The problem: Reproduce the line with "Screen dimensions: 600x451" and everything after it in the listing below, exactly, both ends included. No pictures.

Material provided:
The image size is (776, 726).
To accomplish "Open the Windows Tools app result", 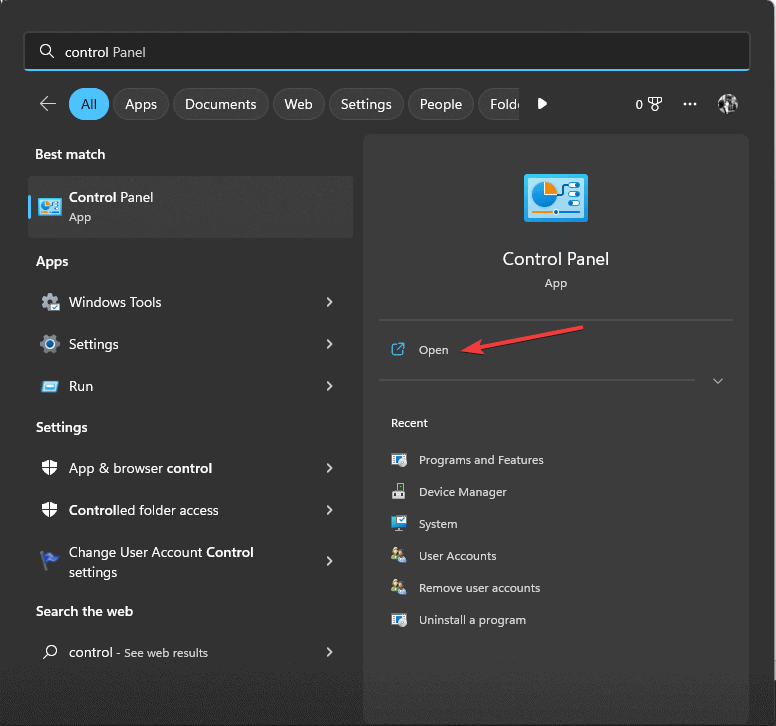I will [115, 302].
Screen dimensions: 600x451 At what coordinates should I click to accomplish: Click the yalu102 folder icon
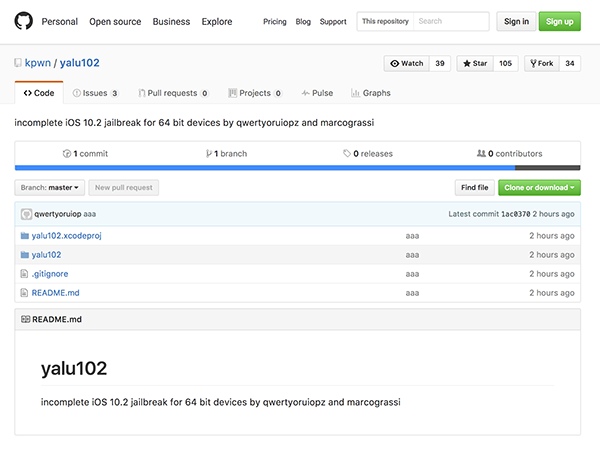pos(25,255)
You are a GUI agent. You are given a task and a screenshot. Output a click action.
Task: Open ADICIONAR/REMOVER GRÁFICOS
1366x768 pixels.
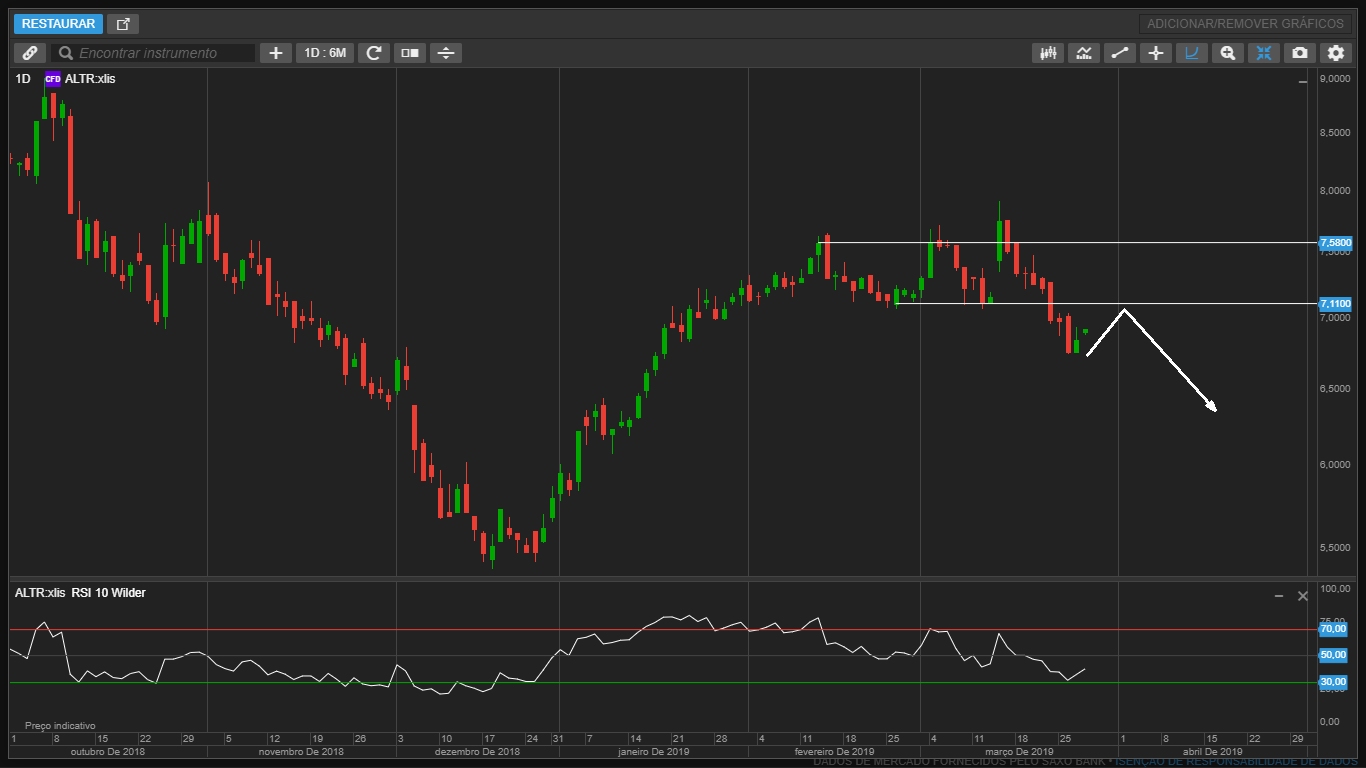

Problem solution:
Screen dimensions: 600x451 At what coordinates should I click to accomplish: Click the yalu102 folder icon
pos(25,255)
You are a GUI agent. You are given a task and a screenshot. Output a click action.
Task: Open ADICIONAR/REMOVER GRÁFICOS
1366x768 pixels.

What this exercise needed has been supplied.